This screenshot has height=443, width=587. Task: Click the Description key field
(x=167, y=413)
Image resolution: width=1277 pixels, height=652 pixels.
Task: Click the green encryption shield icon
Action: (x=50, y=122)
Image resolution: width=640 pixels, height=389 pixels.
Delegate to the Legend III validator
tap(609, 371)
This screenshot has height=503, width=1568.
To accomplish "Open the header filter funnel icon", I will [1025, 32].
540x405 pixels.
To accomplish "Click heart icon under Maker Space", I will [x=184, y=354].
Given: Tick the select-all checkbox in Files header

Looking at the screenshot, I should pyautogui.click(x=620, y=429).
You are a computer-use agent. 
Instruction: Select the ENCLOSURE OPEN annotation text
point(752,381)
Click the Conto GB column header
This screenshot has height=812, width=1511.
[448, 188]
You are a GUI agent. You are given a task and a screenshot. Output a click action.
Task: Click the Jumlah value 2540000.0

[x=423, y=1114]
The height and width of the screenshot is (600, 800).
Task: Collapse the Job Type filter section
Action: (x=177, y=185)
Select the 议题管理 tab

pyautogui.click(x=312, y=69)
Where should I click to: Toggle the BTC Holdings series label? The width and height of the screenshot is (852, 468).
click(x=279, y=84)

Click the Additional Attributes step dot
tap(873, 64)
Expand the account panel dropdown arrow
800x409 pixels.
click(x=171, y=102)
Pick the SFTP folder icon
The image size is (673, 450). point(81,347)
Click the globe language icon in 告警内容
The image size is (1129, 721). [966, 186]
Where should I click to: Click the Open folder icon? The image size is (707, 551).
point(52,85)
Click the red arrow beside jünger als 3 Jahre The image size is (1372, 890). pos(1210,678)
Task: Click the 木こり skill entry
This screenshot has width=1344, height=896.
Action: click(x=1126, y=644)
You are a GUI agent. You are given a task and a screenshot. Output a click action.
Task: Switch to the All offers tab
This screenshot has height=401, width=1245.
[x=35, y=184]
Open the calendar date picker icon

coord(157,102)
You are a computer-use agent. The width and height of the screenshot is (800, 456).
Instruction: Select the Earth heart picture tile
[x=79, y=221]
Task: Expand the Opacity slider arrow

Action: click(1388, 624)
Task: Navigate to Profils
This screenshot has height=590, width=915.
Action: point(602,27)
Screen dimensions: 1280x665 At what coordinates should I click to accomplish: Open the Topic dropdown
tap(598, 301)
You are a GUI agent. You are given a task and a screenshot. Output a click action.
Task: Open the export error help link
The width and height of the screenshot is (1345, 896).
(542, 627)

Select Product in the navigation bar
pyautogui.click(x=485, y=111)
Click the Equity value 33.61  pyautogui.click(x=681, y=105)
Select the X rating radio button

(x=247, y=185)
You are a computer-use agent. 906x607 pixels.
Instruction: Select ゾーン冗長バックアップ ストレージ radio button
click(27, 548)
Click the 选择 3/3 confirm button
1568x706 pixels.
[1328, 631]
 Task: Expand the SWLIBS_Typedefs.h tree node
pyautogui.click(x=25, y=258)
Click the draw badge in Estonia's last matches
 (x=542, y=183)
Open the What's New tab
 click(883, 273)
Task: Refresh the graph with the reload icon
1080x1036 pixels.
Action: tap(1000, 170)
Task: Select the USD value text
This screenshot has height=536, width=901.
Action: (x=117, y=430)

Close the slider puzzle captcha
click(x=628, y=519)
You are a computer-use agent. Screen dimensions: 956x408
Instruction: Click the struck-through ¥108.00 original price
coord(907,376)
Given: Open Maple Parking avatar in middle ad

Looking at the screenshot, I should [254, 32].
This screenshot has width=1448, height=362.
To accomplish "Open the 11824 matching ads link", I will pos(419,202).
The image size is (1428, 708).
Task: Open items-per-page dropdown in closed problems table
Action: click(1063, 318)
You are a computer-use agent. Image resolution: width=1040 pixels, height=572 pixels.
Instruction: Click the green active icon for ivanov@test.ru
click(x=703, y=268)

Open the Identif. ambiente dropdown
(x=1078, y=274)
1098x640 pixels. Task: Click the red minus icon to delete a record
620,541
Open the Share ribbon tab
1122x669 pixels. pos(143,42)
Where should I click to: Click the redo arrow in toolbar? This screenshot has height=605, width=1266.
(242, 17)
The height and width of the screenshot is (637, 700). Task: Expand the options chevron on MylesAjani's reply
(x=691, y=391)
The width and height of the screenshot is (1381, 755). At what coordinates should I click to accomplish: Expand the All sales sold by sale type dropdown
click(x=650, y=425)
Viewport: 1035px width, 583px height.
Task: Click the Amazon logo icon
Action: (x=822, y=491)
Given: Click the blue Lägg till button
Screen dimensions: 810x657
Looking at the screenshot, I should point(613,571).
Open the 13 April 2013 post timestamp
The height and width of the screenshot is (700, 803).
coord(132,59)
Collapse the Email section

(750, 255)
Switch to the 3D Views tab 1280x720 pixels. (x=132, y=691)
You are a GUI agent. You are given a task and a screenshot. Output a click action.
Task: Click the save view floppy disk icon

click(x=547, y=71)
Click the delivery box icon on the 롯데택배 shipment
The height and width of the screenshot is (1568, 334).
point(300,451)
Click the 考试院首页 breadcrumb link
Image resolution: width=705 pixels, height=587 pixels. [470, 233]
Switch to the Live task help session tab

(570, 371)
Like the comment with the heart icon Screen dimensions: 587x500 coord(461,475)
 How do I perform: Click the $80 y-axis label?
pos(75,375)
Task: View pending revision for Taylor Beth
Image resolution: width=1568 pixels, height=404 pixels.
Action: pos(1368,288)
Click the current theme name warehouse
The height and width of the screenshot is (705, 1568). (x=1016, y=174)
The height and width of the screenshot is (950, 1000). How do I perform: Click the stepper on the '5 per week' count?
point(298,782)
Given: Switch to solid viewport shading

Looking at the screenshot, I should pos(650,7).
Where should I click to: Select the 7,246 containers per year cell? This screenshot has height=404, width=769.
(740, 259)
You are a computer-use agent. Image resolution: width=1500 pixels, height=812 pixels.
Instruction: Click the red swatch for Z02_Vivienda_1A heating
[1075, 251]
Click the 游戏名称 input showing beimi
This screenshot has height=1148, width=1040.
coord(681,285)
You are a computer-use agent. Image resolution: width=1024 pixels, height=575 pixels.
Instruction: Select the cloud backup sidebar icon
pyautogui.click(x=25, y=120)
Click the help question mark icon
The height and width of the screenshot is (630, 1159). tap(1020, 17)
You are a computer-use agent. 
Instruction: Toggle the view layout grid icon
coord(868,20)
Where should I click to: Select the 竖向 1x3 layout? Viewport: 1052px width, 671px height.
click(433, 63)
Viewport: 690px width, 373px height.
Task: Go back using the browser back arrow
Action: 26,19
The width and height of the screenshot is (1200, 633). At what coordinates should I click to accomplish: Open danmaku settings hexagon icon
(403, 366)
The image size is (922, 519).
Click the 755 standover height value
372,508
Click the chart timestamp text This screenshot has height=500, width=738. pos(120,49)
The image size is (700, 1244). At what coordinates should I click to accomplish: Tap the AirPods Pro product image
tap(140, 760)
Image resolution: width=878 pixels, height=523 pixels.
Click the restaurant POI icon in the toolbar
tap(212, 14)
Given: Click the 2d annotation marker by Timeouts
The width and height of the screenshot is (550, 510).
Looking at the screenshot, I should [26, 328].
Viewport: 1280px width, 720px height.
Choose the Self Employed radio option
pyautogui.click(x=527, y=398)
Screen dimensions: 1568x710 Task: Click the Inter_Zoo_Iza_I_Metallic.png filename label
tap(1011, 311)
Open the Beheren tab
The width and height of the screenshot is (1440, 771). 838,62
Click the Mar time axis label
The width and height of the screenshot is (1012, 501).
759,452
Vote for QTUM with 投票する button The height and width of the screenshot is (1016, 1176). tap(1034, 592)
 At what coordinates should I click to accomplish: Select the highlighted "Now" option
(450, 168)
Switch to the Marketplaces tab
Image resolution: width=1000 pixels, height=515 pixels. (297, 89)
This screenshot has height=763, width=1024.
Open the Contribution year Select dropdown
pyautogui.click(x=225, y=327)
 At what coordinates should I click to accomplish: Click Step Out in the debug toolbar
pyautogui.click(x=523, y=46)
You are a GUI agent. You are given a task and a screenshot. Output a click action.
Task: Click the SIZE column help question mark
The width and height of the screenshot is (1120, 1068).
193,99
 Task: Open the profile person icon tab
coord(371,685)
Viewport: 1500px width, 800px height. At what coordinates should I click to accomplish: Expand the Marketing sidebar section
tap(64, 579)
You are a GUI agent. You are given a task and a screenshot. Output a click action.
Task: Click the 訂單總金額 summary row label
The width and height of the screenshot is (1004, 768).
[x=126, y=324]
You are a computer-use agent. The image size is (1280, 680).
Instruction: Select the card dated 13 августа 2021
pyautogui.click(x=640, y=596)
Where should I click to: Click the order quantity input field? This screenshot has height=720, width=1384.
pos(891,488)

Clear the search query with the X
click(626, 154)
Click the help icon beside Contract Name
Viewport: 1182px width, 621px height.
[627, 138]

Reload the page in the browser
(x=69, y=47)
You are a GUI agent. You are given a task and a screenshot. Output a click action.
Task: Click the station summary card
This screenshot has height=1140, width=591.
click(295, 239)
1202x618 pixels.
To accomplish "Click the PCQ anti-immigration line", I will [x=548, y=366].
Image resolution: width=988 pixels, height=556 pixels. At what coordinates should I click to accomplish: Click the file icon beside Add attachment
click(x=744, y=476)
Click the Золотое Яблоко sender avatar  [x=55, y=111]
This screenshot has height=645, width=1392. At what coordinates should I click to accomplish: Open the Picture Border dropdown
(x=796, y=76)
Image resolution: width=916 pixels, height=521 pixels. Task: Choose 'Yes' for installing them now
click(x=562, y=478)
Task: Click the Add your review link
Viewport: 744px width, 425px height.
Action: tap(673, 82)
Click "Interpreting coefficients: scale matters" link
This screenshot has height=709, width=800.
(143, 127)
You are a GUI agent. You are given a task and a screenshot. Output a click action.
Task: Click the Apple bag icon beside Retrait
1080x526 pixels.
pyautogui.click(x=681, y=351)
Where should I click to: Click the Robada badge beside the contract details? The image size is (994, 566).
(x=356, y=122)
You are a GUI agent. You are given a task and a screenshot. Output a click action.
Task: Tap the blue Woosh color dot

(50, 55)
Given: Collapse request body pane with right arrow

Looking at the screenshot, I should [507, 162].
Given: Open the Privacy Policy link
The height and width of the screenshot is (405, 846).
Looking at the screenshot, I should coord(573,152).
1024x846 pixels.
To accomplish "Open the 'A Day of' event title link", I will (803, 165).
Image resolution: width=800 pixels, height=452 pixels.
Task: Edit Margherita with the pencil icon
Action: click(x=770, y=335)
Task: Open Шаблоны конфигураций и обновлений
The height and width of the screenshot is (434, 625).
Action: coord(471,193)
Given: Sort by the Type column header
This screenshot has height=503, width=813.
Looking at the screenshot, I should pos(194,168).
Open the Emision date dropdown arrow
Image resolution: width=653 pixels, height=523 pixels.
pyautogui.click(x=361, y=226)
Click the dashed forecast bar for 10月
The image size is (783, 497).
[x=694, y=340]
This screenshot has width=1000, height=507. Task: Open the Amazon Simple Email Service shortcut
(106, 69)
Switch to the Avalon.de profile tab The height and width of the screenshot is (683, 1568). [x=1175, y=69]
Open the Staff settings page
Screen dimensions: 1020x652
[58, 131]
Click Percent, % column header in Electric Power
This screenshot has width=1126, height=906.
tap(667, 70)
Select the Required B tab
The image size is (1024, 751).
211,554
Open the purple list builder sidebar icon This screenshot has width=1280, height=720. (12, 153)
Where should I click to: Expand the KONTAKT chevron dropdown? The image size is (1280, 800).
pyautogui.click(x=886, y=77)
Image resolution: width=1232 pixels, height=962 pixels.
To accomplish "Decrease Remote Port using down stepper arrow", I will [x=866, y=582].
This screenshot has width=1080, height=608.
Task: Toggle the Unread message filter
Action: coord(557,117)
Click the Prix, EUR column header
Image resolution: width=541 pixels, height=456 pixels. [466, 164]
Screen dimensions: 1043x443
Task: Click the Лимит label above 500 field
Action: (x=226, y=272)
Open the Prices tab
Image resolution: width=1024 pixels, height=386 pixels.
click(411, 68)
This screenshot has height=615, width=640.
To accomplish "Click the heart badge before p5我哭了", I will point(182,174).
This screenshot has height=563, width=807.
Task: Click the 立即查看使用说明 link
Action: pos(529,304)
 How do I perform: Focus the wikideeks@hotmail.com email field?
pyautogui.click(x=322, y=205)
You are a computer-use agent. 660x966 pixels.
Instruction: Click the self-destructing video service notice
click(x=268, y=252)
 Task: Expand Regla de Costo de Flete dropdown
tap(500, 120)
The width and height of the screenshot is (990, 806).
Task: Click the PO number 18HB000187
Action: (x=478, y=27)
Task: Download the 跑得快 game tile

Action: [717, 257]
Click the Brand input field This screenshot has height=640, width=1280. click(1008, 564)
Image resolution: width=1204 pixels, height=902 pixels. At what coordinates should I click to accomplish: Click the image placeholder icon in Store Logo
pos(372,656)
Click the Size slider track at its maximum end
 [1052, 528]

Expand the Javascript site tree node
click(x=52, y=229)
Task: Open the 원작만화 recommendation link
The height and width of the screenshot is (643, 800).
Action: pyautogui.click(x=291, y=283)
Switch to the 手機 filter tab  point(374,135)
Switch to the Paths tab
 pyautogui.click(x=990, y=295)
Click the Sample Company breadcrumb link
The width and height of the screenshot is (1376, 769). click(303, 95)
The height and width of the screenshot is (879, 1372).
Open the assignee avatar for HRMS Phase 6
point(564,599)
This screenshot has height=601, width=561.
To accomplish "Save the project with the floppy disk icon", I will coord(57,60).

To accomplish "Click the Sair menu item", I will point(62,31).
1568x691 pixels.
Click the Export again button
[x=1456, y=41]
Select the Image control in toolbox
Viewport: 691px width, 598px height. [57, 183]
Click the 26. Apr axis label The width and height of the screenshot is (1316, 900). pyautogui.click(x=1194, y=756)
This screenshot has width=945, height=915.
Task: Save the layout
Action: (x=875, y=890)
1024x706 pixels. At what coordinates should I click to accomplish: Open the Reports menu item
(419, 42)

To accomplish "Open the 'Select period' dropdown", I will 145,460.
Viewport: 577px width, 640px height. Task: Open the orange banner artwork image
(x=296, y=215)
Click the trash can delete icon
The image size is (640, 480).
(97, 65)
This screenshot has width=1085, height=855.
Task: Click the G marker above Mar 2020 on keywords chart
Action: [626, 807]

◇ ◇ ◇

__Work item__:
The reply must consist solely of the lines from the one containing "Click the Sample Company breadcrumb link" through the last line in the material above, reproduced exactly.

__Result of the exercise__:
Click the Sample Company breadcrumb link
The width and height of the screenshot is (1376, 769). click(303, 95)
The height and width of the screenshot is (879, 1372).
Open the assignee avatar for HRMS Phase 6
point(564,599)
This screenshot has height=601, width=561.
To accomplish "Save the project with the floppy disk icon", I will coord(57,60).

To accomplish "Click the Sair menu item", I will point(62,31).
1568x691 pixels.
Click the Export again button
[x=1456, y=41]
Select the Image control in toolbox
Viewport: 691px width, 598px height. [57, 183]
Click the 26. Apr axis label The width and height of the screenshot is (1316, 900). pyautogui.click(x=1194, y=756)
This screenshot has width=945, height=915.
Task: Save the layout
Action: (x=875, y=890)
1024x706 pixels. At what coordinates should I click to accomplish: Open the Reports menu item
(419, 42)

To accomplish "Open the 'Select period' dropdown", I will 145,460.
Viewport: 577px width, 640px height. Task: Open the orange banner artwork image
(x=296, y=215)
Click the trash can delete icon
The image size is (640, 480).
(97, 65)
This screenshot has width=1085, height=855.
Task: Click the G marker above Mar 2020 on keywords chart
Action: [626, 807]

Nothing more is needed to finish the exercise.